WASHINGTON — Tim Berners-Lee went to Congress today with a global view of the future of the Internet and was hit with a dose of here-and-now U.S. policy questions, including network neutrality, digital rights management (DRM) and Internet pornography.
Berners-Lee, the widely acknowledged inventor of the hypertext-linked Web and the author of the first version of HTML, politely declined specific policy advice, but he still made his positions clear.
Testifying before the House Subcommittee on Telecommunications and the Internet, Berners-Lee said in other countries network neutrality is an accepted principle and told lawmakers it is important to protect universal user access to the Internet.
“Most of the rest of the world considers [network] neutrality as essential,” Berners-Lee said. “I feel a non-discriminatory Internet is very important for a world based on the World Wide Web.”
Berners-Lee said when he was growing up in the United Kingdom, mail service was a key communications channel, and the U.K. imposed heavy penalties for interfering with the mail. The Internet should be treated the same, he said.
“Of course, the imperative to assure the free flow of information has only grown given the global nature of the Internet and the Web,” he added. “The special care we extend to the World Wide Web comes from a long tradition that democracies have of protecting their vital communications channels.”
Through federal court decisions and Federal Communications Commission (FCC) rules, U.S. broadband carriers like AT&T and Comcast have been freed of the network neutrality obligations that came with carrying dial-up Internet traffic. AT&T and Verizon, for instance, hope to charge content and application providers extra fees based on bandwidth usage.
Critics say the idea amounts to price discrimination with consumers at risk of having content sped up or slowed down based on carriers’ deals with content providers. The debate has roiled Congress for more than two years, with network neutrality proposals defeated by the then-Republican-controlled Congress.
Democrats now in control of Congress promise to push the issue to the top of the telecommunications public policy debate.
“A slight compromise [over network neutrality] might work, but I always think we should err on the side of keeping the medium a blank sheet,” Berners-Lee said. “In other countries neutrality is assumed. When I mention it [the U.S. debate] in other countries, they ask, ‘What is that?'” Berners-Lee said. “I hope it stays that way.”
Berners-Lee also told lawmakers that Internet content should be delivered without DRM protections, claiming copyright locks are not the future but, rather, a relic of the past. As he repeatedly stressed throughout his testimony and in response to the panel’s questions, Berners-Lee said the Internet has grown because of open standards.

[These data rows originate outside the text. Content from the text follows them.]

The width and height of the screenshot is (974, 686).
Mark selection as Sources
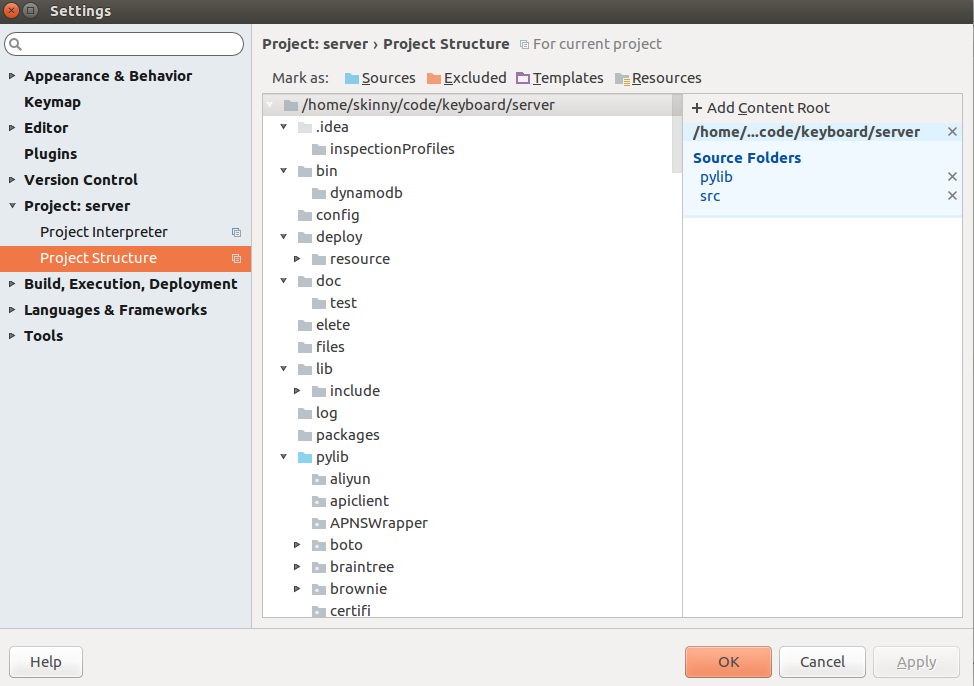(x=380, y=77)
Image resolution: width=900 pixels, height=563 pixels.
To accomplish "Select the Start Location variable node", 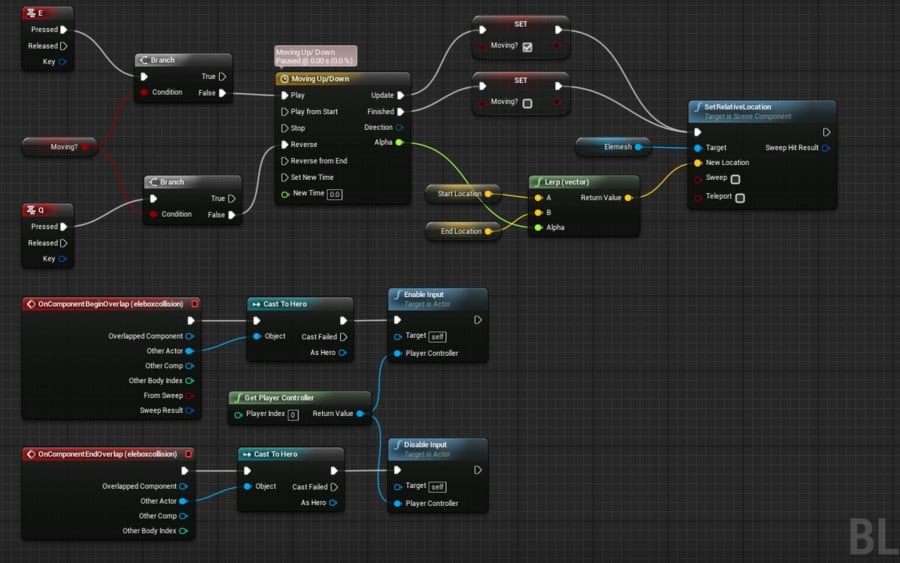I will click(x=463, y=194).
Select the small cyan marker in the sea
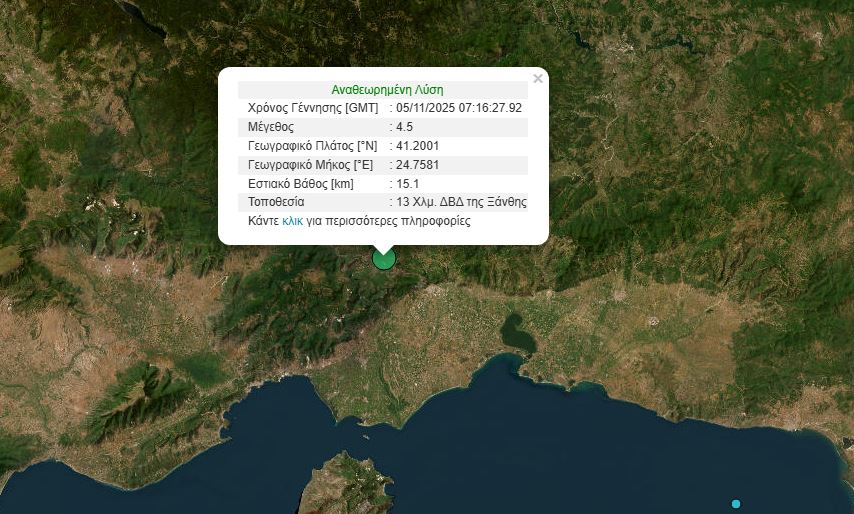Viewport: 854px width, 514px height. [736, 503]
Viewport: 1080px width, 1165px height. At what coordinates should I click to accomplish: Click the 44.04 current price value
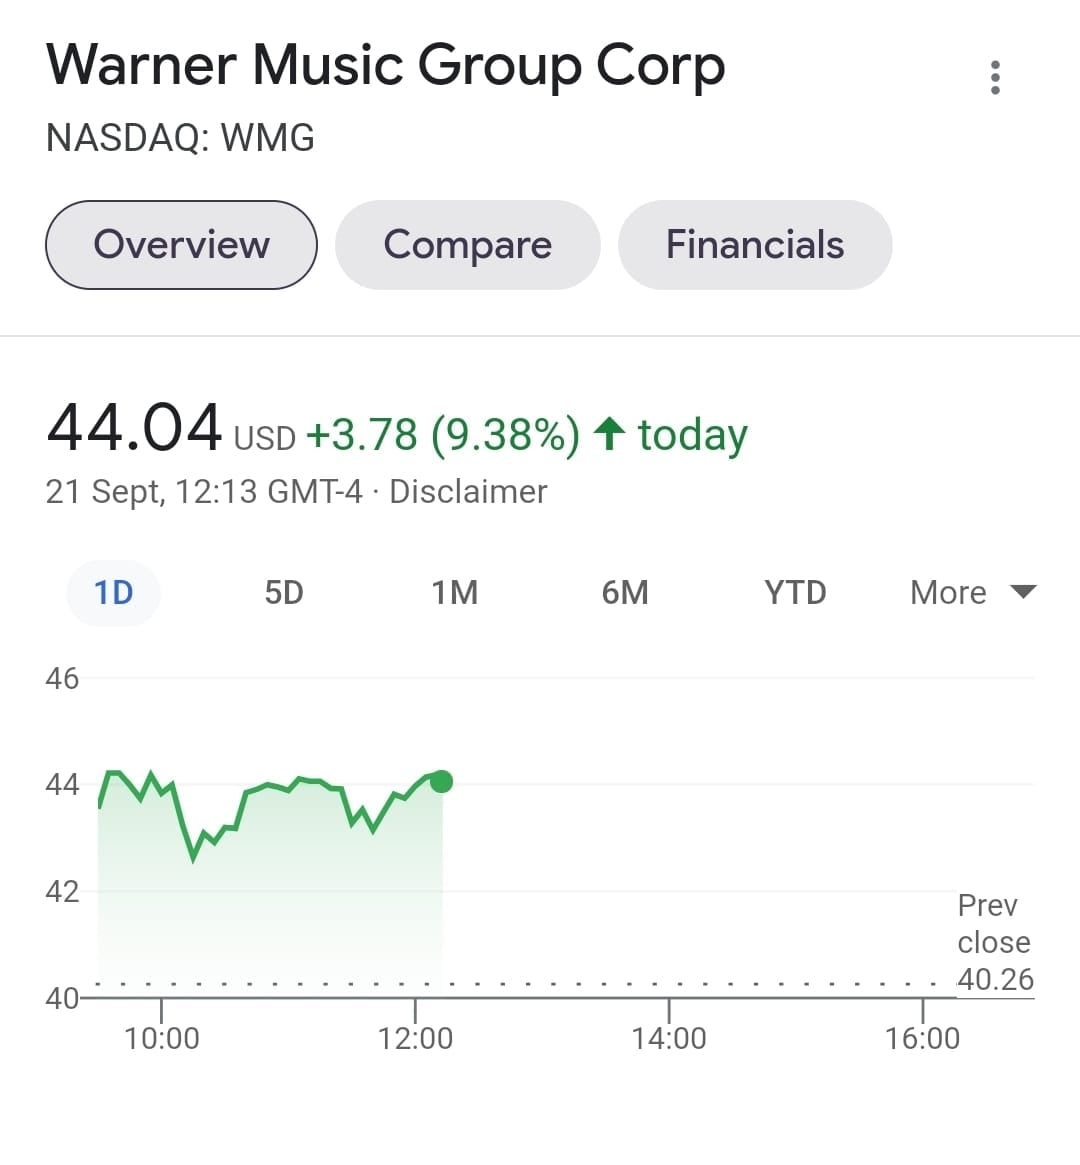134,428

“Whether developing an auction site, a search engine or a new way of selling consumers goods, e-commerce entrepreneurs have been able to develop services with the confidence that they will be available for use with an Internet connection and a Web browser,” he said.
He said that among the lessons learned over the first 15 years of the Internet are that new applications and services will continue to grow as long as the Internet remains based on open technical standards, scalable architecture and access to the standards on a royalty-free basis.
Berners-Lee called Apple’s iTunes services an “intriguing mix of proprietary technology and open standards.” However, he predicted a small horizon for long-term success because of Apple’s DRM protections.
“Because Apple uses closed, non-standard technology for its copy protection, the growth is seen as limited. By contrast, the podcast component of iTunes is growing quite dramatically,” he said, noting podcasts are based on open standards.
The alternative to DRM, he suggested, was software that “led people to do the right thing.” He also said he agreed with Apple CEO Steve Jobs’ recent statements that music labels should sell music encoded in an open licensable format. “I’m inclined to let software let you to do the right thing.”
That prompted Rep. Mary Bono to become the only lawmaker Thursday to seriously question Berners-Lee. The California Republican said Berners-Lee and Jobs’ proposal was like a “speed limit with no enforcement,” contending the idea would not stop the widespread theft of content over the Internet.
“With all due respect to Steve Jobs, he’s trying to sell hardware,” Bono said. “I wonder how he would feel if his patents were all over the Internet.”
Berners-Lee replied that some people will always push the bounds but large-scale theft is easy to spot. He added, though, that he had “no firm opinion if we will move to a totally DRM-free world.”
Shifting gears, Rep. Fred Upton (R-Mich.) asked Berners-Lee what could be done about child pornography on the Internet.
“Every powerful tool can be used for good or evil,” he said. “Those things are illegal with or without the Web.”